American Indian Activism
This course is a study of American Indian activism throughout the twentieth and twenty-first centuries. It is designed to look beyond the myth that Indian activism rode in on the coattails of the 1960s Civil Rights Movement and show that American Indian activists had been fighting and campaigning on behalf of their communities since the end of the treaty era. It explores the myth of pan-Indianism and frames Red Power as an inter-tribal/trans-national movement focused on nationalistic motifs of culture, community and tradition. It explores self-determination, sovereignty, treaty rights, identity, settler-colonialism, historical trauma, environmentalism, and many other issues at the core of indigenous protest and self-advocacy. The course will highlight the varying methods, intentions, successes, and failures, of the many American Indian & First Nations activists and organizations that fought for Indian rights during the last century and in the present era, and the increasing power of social media in cultural awareness.

American Indian Art
This course presents an overview and analysis of Native American art forms, techniques, and traditions. It will discuss background and interpretation of traditional and contemporary styles and symbols important to both tribal and individual expression. Course includes discussion of tribal arts and crafts associations, markets and exhibitions, and federal laws.

Comparative Indigenous Activism
Since the 2007 United Nations Declaration on the Rights of Indigenous Peoples there has been increasing awareness of inter-connected international indigenous issues in non-indigenous settler states. This course will discuss the historic roots of indigenous activism in the 4 countries that initially rejected the Declaration: the United States, Canada, Australia, and New Zealand, and the growing trans-national indigenous solidarity that is erasing those national boundaries and creating a global indigenous movement.

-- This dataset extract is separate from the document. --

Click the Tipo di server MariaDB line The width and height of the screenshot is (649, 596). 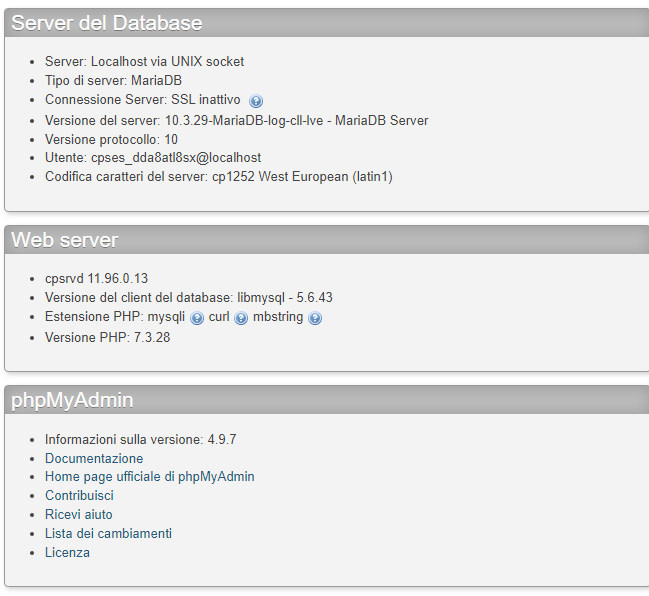click(113, 80)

Indigenous Northern Borderlands
This course is a study of the US/Canadian border from the indigenous perspective. We will look broadly at how the creation of the border has affected indigenous nations from the Pacific coast to the Atlantic, and specifically at Kahnawa:ke (Mohawk), Haudenosaunee (Iroquios), Anishinaabe (Ojibwe), Bodewadmik (Potawatomi), Nehiyaw (Cree), Nakoda (Assiniboine), and Niitsitapi (Blackfoot/feet) communities in the past and present. How does the border intersect with Native nationhood across the 'Medicine Line'? How are these cultural 'interruptions' navigated when one people become separate nations? How does the creation of imperial borders within indigenous lands affect cultural identity and political coherence? How do these cultures render the border invisible in order to maintain their indigenous identities? What is the future for indigenous nationhood in an age of increasingly contentious national border rhetoric?

Native Museum Studies
In collaboration with the Louise and Antoinette Hagener Museum of the Northern Montana Plains Indian, this survey of museum studies introduces students to the history of museums and to debates on the philosophical nature of museums in relation to indigenous peoples. The course covers the types and definitions of museums, including public, private, and tribal. It discusses contemporary practice in museums, and examines current issues in the museum profession in the twenty-first century. The course also contains a practical element in learning how to create and project cultural museum displays, and the role of the museum as a method of cultural preservation. Central to all of the above, and threaded throughout the semester, is a discussion of how indigenous people have been represented in the museum field in the past and present, and how these representations will change in the future as indigenous communities assert more control over the way their stories are told.

Native North American Music
An introduction to the music and dance of the Native peoples of North America. Students will study traditional, regional, and contemporary music forms from the indigenous populations of North America, from the Southwest, Southeast, Plains, Northwest, Hawaii, and Alaska. You will learn the historical development of musical forms from drum, stomp and throat singing, through resistance against dance bans, to more contemporary musical expressions of ceremonial revival, powwow, Native rock, and Native rap/electro/pop music.